AIM OF THE EXERCISE -
You are asked to reproduce the listing exactly and to omit its pictures.

GIVEN INFORMATION -

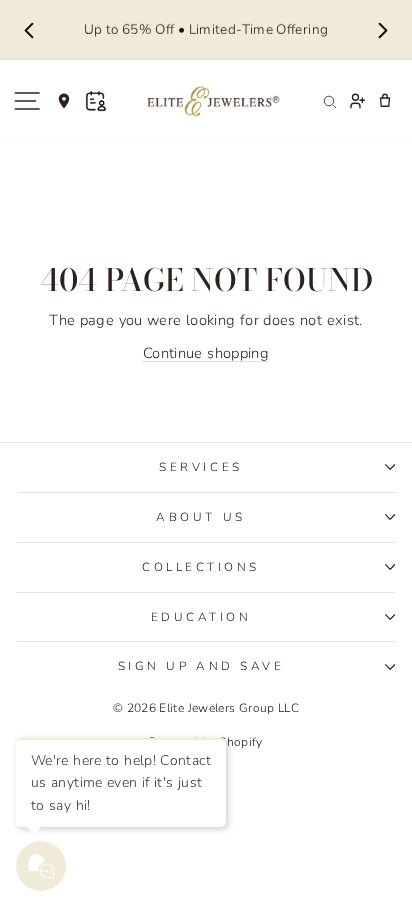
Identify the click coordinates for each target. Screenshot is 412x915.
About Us (200, 517)
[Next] (383, 30)
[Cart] (385, 101)
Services (200, 467)
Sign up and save (201, 666)
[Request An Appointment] (96, 101)
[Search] (329, 101)
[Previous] (29, 30)
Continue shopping (206, 353)
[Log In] (357, 101)
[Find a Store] (64, 101)
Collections (201, 567)
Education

SOLUTION FOR THIS TASK -
Identify the click coordinates for each target. Screenshot is 412x915.
About Us (200, 517)
[Next] (383, 30)
[Cart] (385, 101)
Services (200, 467)
Sign up and save (201, 666)
[Request An Appointment] (96, 101)
[Search] (329, 101)
[Previous] (29, 30)
Continue shopping (206, 353)
[Log In] (357, 101)
[Find a Store] (64, 101)
Collections (201, 567)
Education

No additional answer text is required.